#### [Testo del documento]

Dopo un mese, però, la libertà cui tutti aspiravano sembrava un miraggio: l’approdo in Martinica si rivelò un nuovo esilio forzato. Molti vennero internati in un campo di prigionia a Lazaret, senza neanche poter fare una passeggiata. Per tutti c’era la difficoltà di dover gestire i pochi soldi rimasti in una situazione di emergenza. Gradualmente arrivò anche una sorta di Fase 2, con tanto di permessi, ma non fu che un contentino fatto più per far fare affari a chi sull’isola gonfiava i prezzi dei beni di prima necessità per gli stranieri. In attesa di poter tornare a essere quei pensatori scomodi che tanto facevano paura ai regimi, i passeggeri della Capitaine continuarono a fraternizzare tra loro: il cubano Wilfredo Lam scoprì grazie a Lévi-Strauss e Breton il valore della sua pittura oscura, ispirata dalle tradizioni afroamericane. E Breton fece da mentore anche al poeta martinicano Aimé Césaire, da lui conosciuto attraverso Tropiques, la rivista che quest’ultimo aveva fondato con altri intellettuali del luogo. Sull’isola, anche Serge iniziò a confrontarsi con Lévi-Strauss creando un legame duraturo.

#### [Voci del dataset]
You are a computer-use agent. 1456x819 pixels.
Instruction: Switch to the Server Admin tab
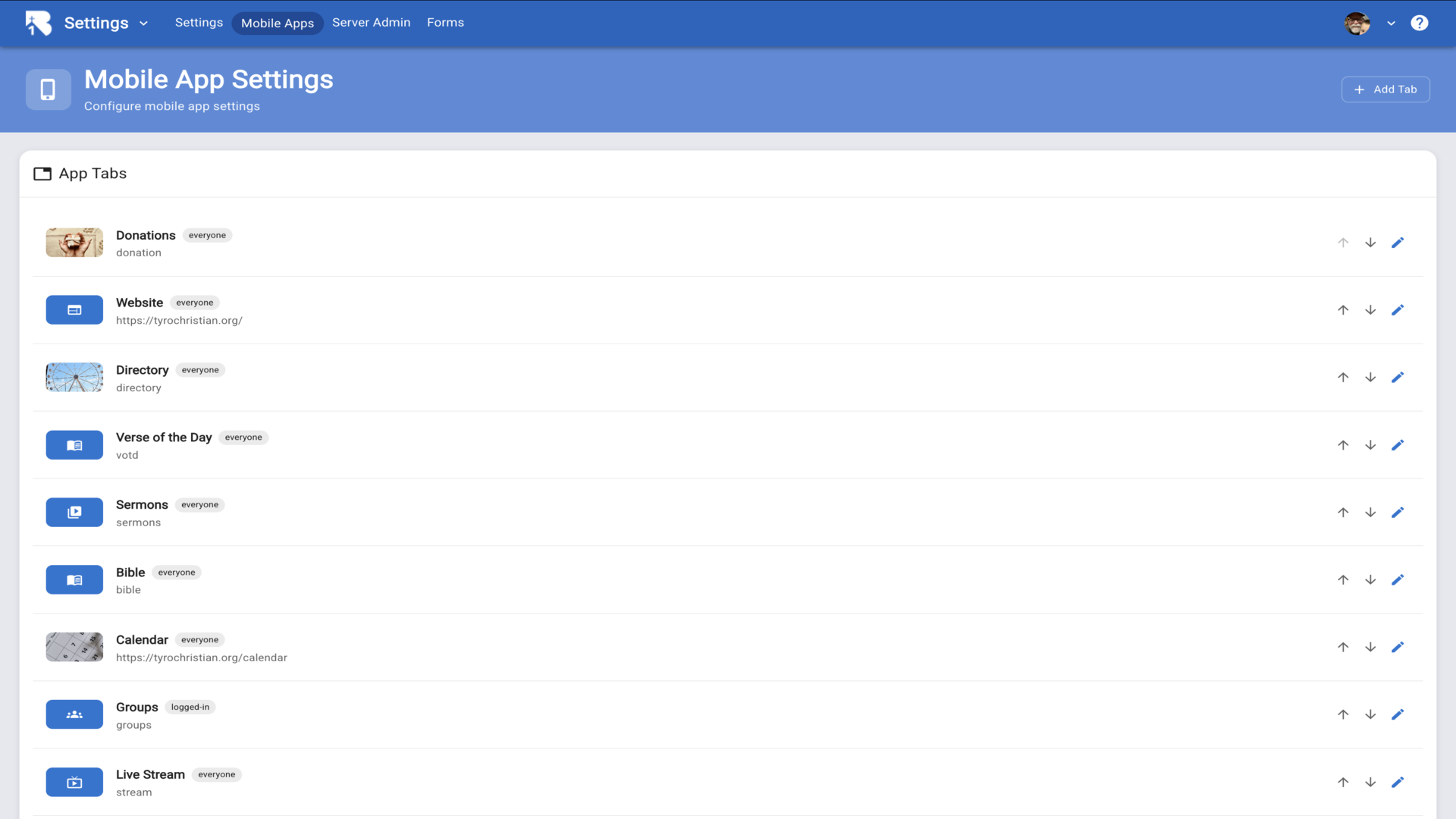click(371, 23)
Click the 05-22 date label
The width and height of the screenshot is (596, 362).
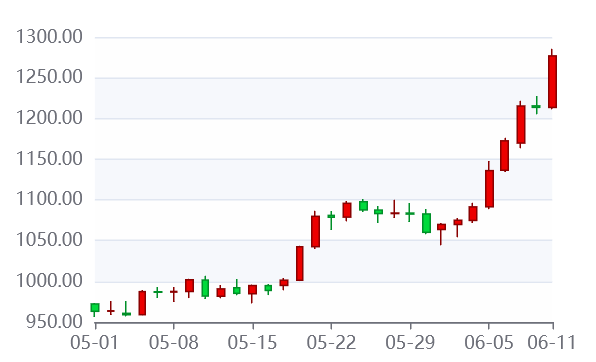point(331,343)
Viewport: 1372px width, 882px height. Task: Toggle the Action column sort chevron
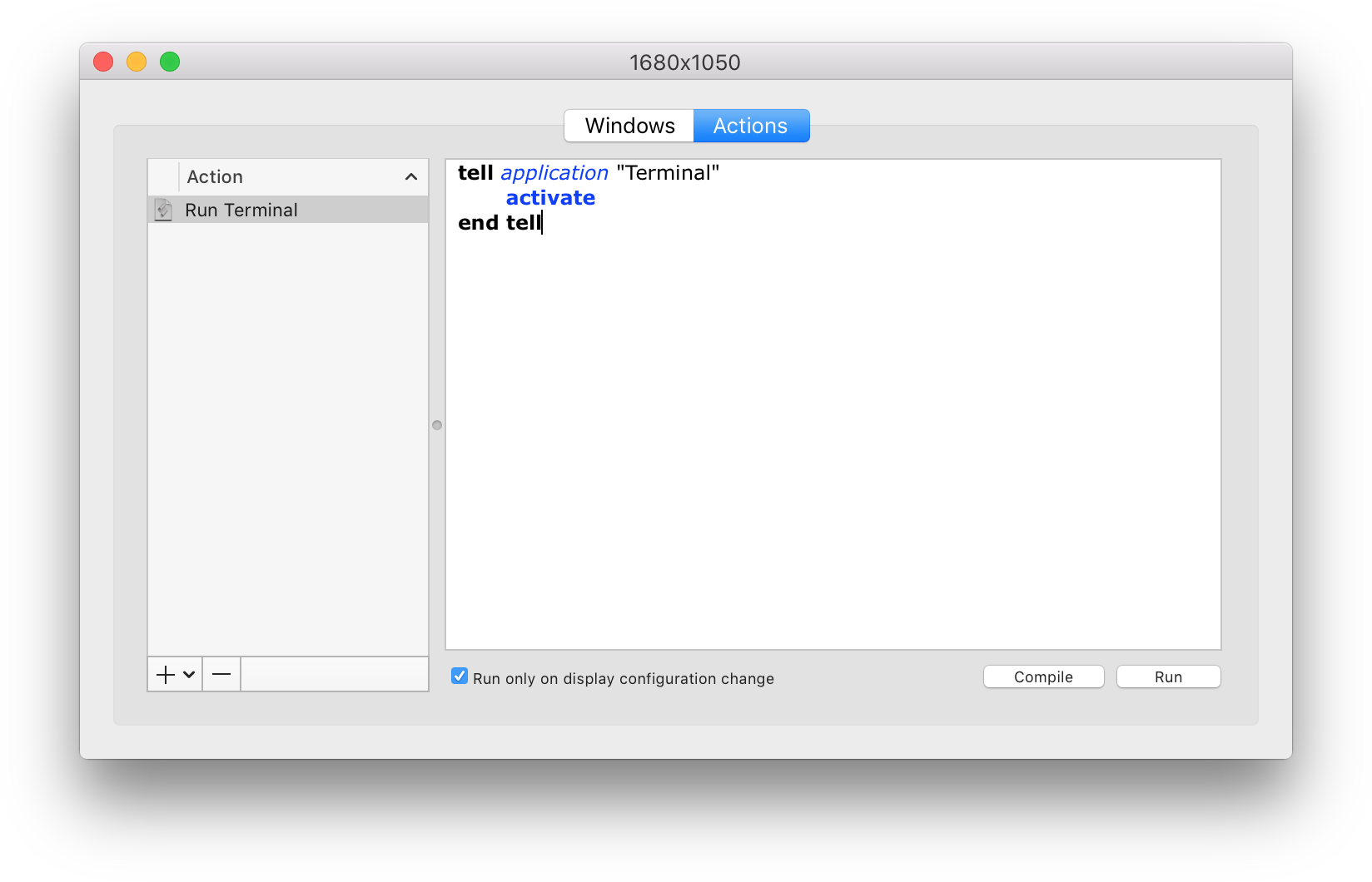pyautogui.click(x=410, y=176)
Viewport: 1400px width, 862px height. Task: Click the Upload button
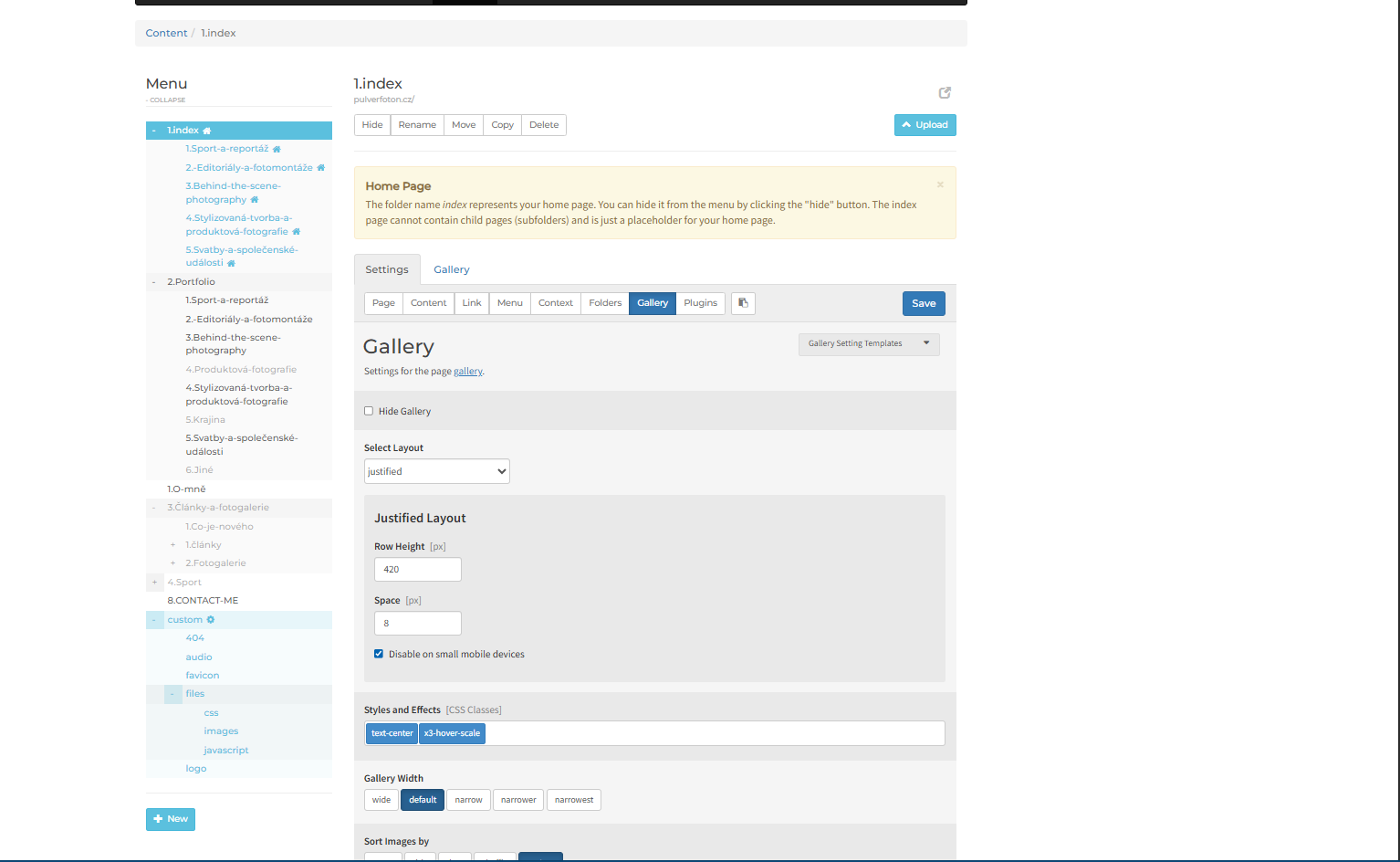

#### [Consegna]
In base al testo del documento, spiega perché la «Fase 2» con i permessi non fu che un contentino, in una o due frasi.

#### [Risultato esercizio]
Quei permessi servirono soprattutto a far fare affari a chi, sull'isola, gonfiava i prezzi dei beni di prima necessità per gli stranieri.